** Opening Exercise materials block **
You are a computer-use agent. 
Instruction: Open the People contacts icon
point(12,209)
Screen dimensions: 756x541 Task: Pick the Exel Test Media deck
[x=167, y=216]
** Closing Exercise materials block **
**What this task involves**
Copy nothing except the lines from the one holding "Instruction: Open the People contacts icon" through the last line of the data above, and return them exactly.

**Reply**
Instruction: Open the People contacts icon
point(12,209)
Screen dimensions: 756x541 Task: Pick the Exel Test Media deck
[x=167, y=216]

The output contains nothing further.